Records to process
────────────────────

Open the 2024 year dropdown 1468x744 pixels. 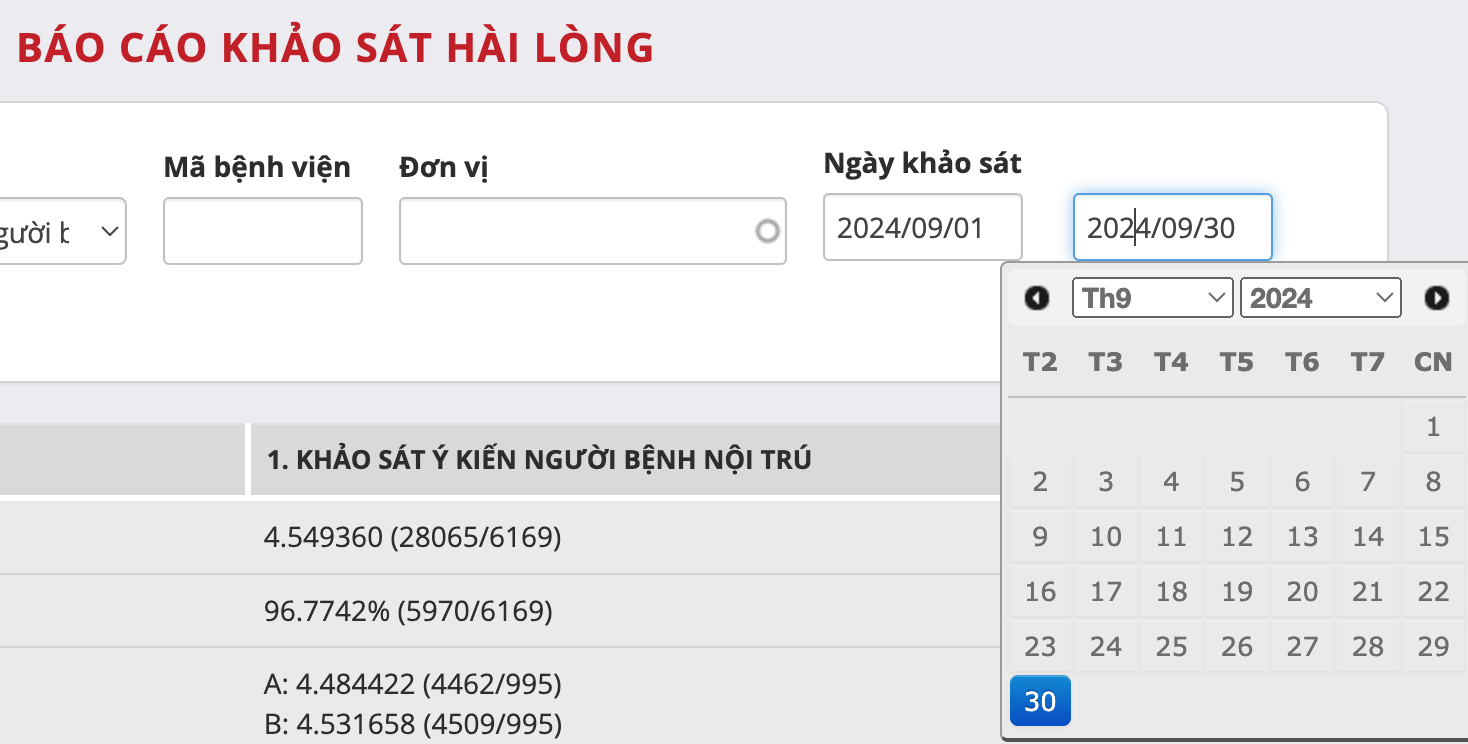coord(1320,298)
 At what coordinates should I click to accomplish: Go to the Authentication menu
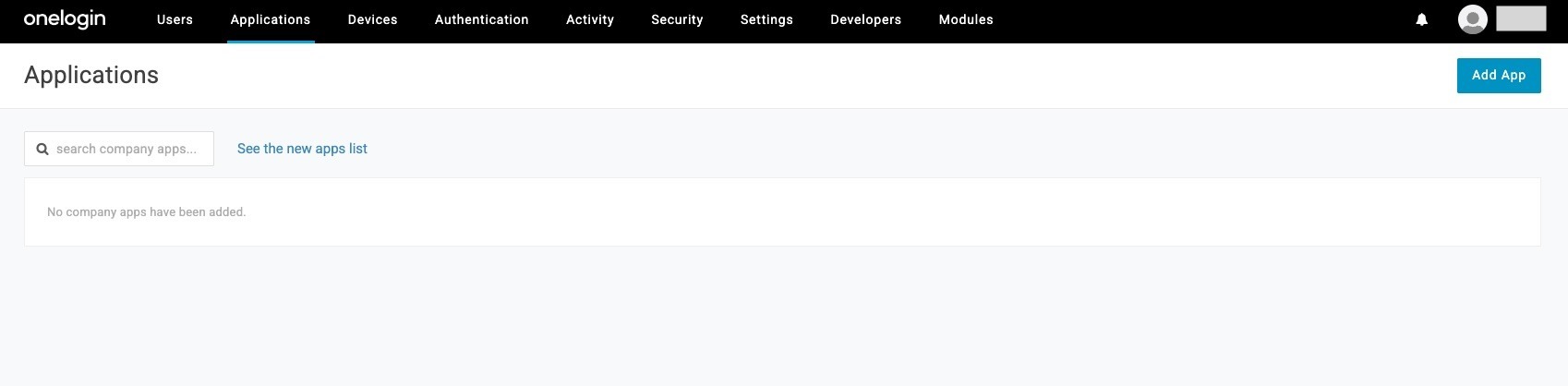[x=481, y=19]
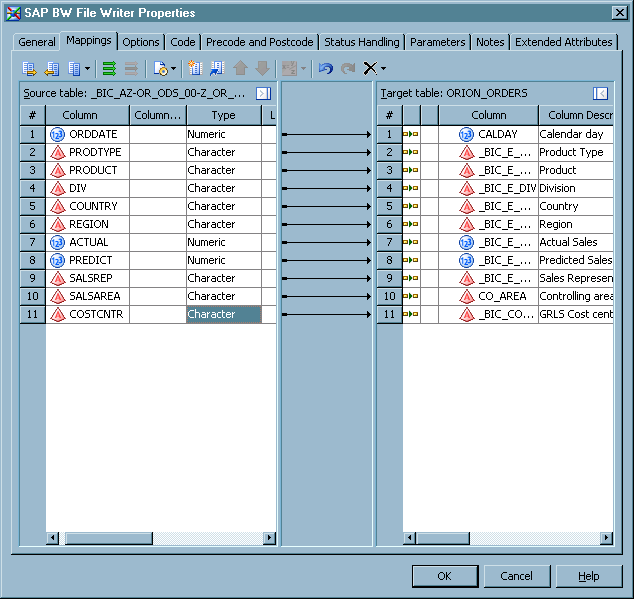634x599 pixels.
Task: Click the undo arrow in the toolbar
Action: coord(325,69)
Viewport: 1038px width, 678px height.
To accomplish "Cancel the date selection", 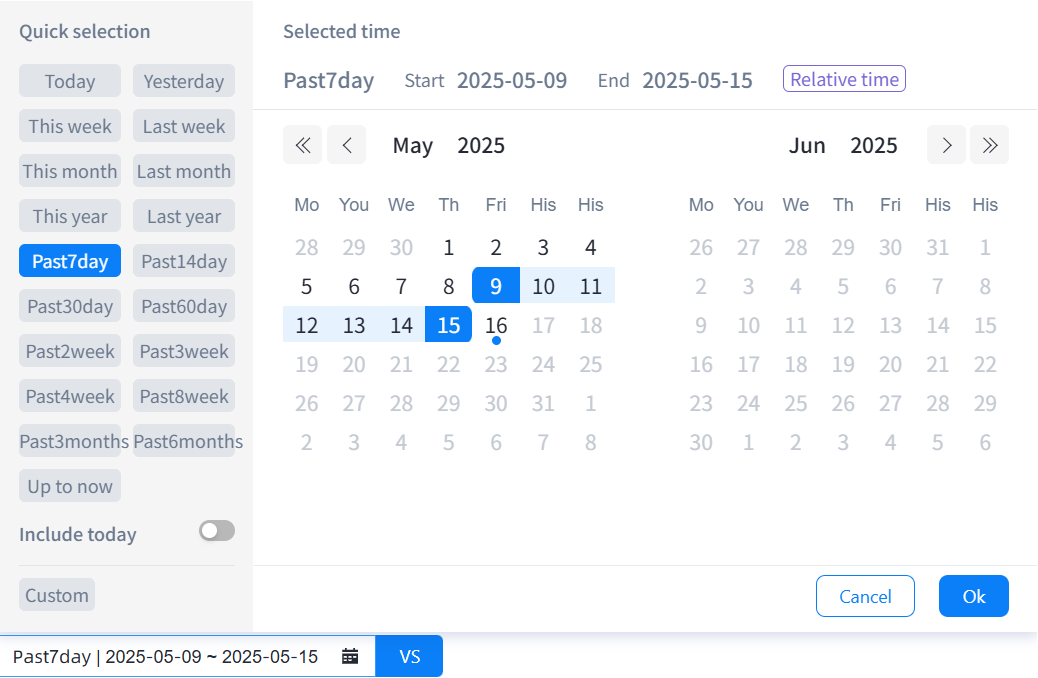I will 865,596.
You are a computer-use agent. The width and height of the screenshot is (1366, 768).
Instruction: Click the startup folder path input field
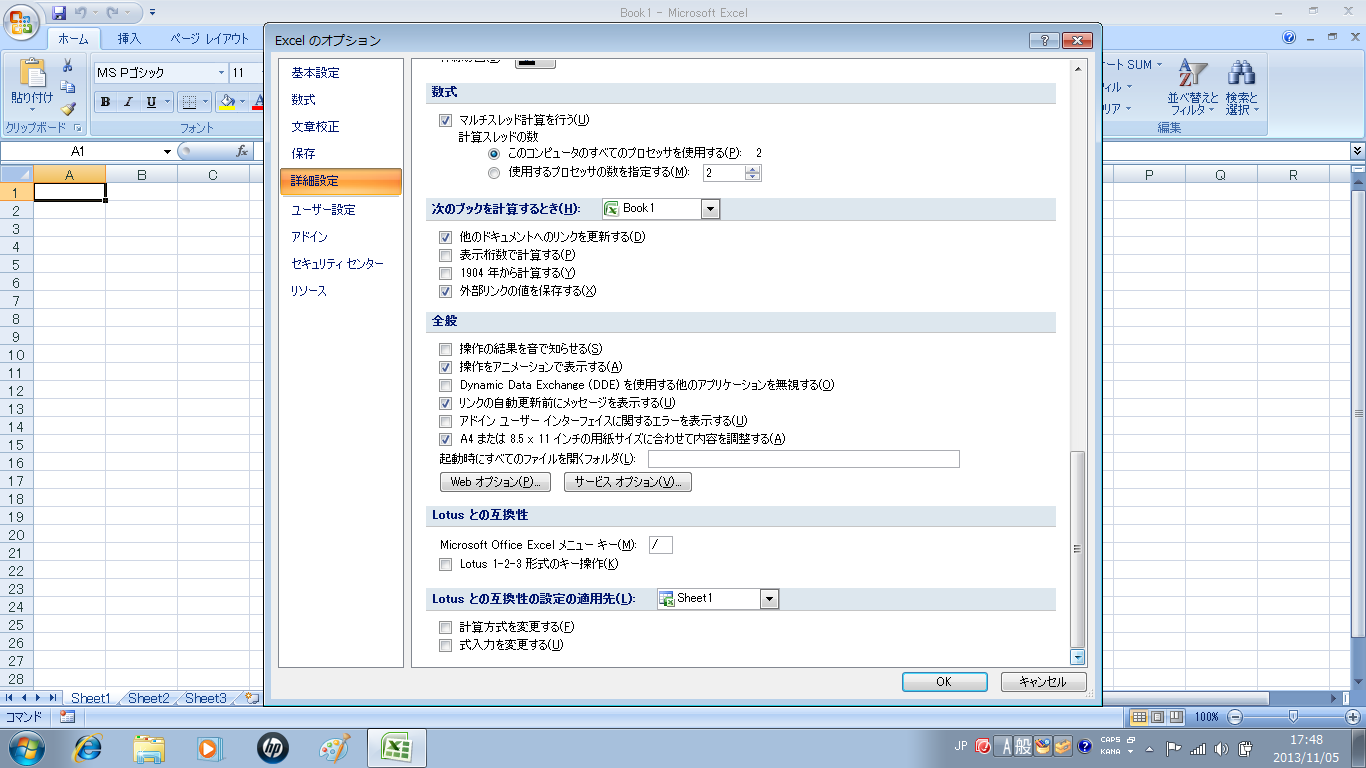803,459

────────────────────

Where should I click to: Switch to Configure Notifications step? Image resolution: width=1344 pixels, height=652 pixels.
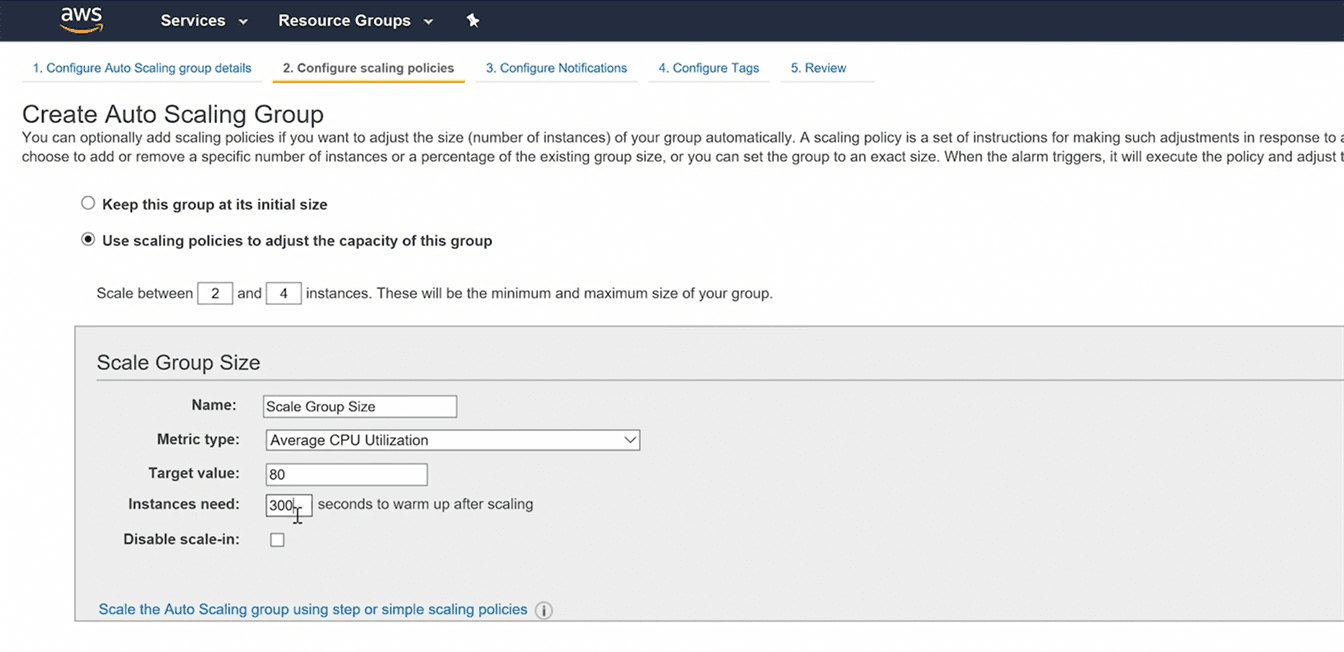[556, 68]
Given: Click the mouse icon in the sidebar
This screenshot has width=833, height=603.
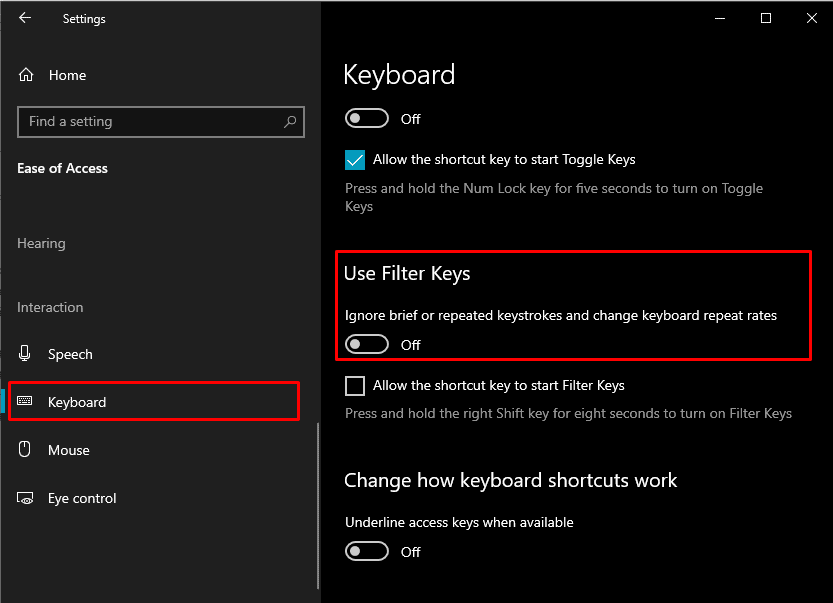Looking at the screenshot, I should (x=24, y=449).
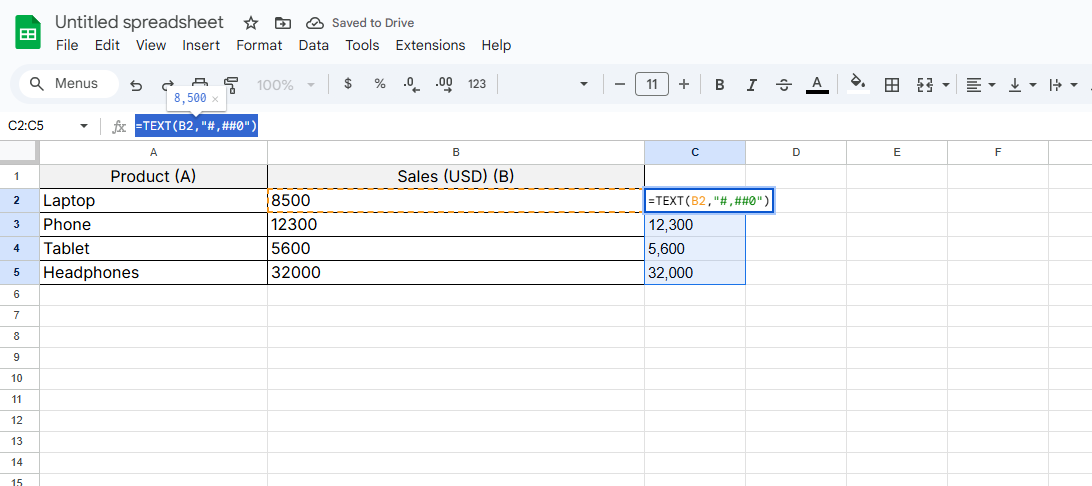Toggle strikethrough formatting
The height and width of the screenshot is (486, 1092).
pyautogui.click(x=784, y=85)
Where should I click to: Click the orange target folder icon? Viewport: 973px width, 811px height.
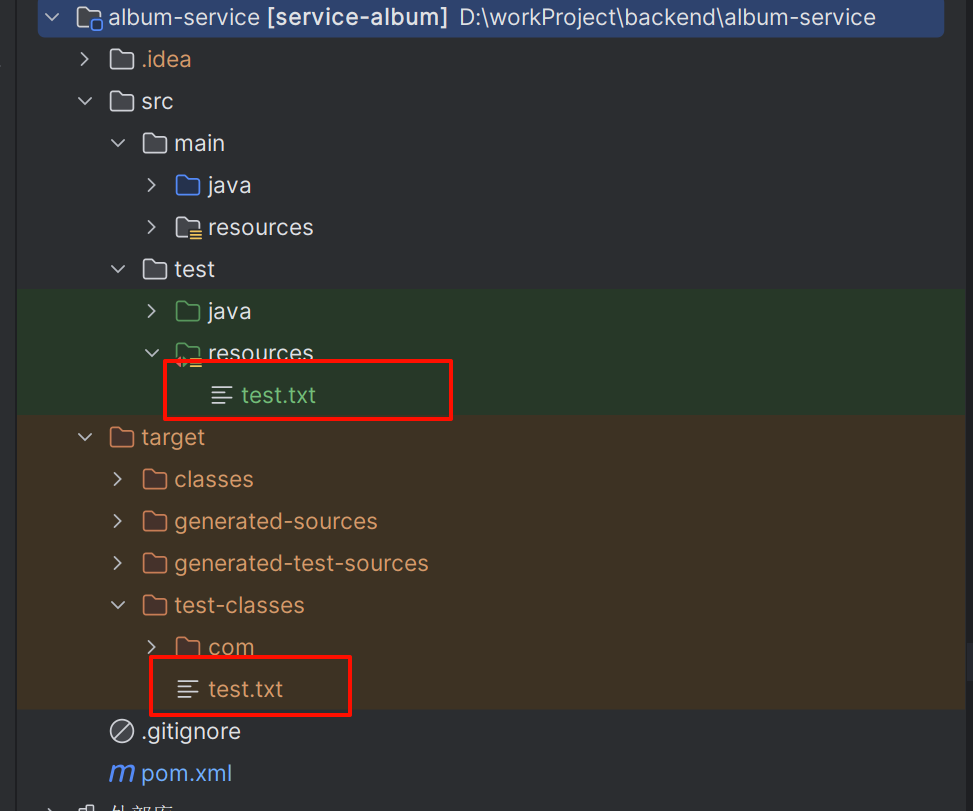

────────────────────

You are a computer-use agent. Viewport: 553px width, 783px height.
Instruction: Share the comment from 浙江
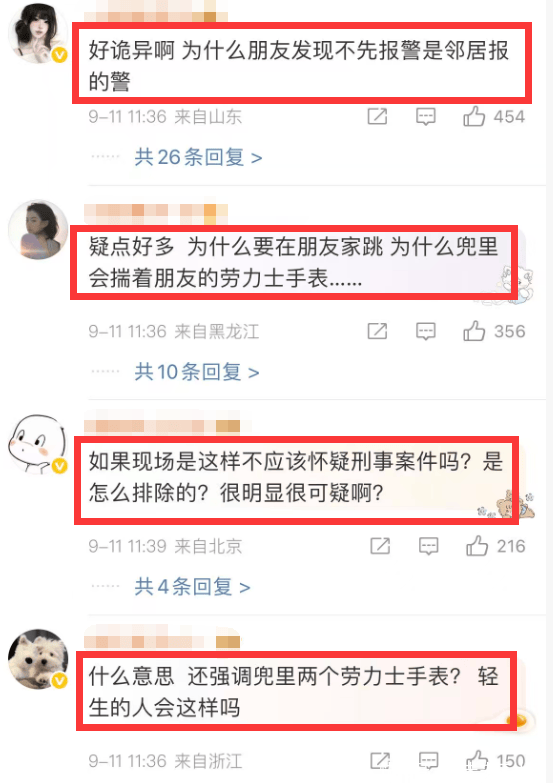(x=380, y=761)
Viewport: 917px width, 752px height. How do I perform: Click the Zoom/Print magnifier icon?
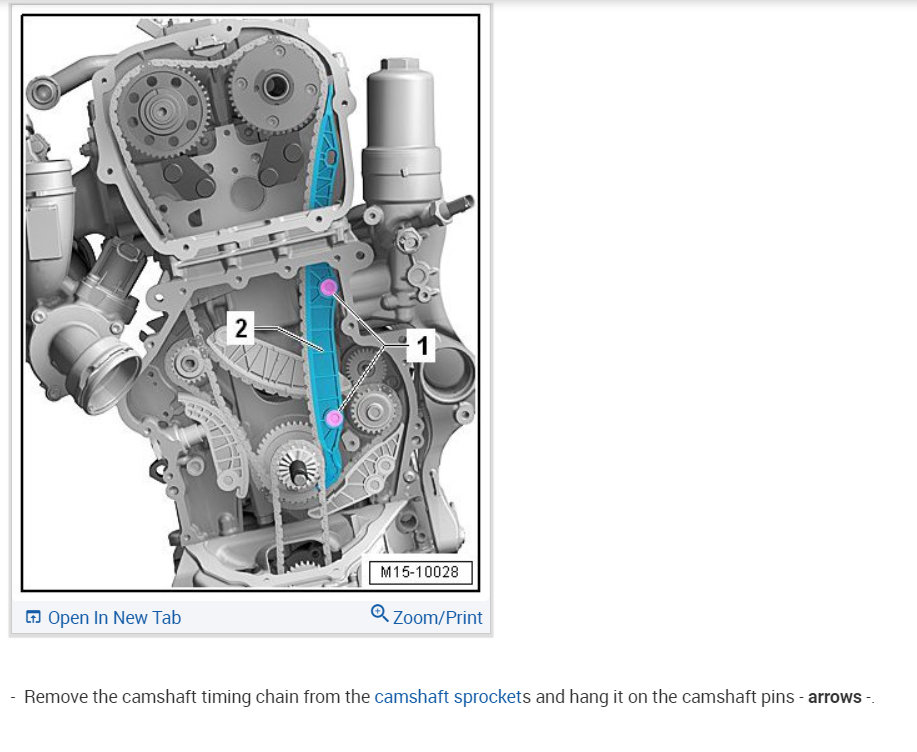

────────────────────

Your answer must be everything above from the line with "Given: Click the mouse icon in the sidebar" down to the line with "Where should I click to: Click", word for word, and no pictures.

Given: Click the mouse icon in the sidebar
This screenshot has width=833, height=603.
Looking at the screenshot, I should (x=24, y=449).
Toggle strikethrough formatting
The height and width of the screenshot is (486, 1092).
pyautogui.click(x=784, y=85)
Where should I click to: Click the orange target folder icon? Viewport: 973px width, 811px height.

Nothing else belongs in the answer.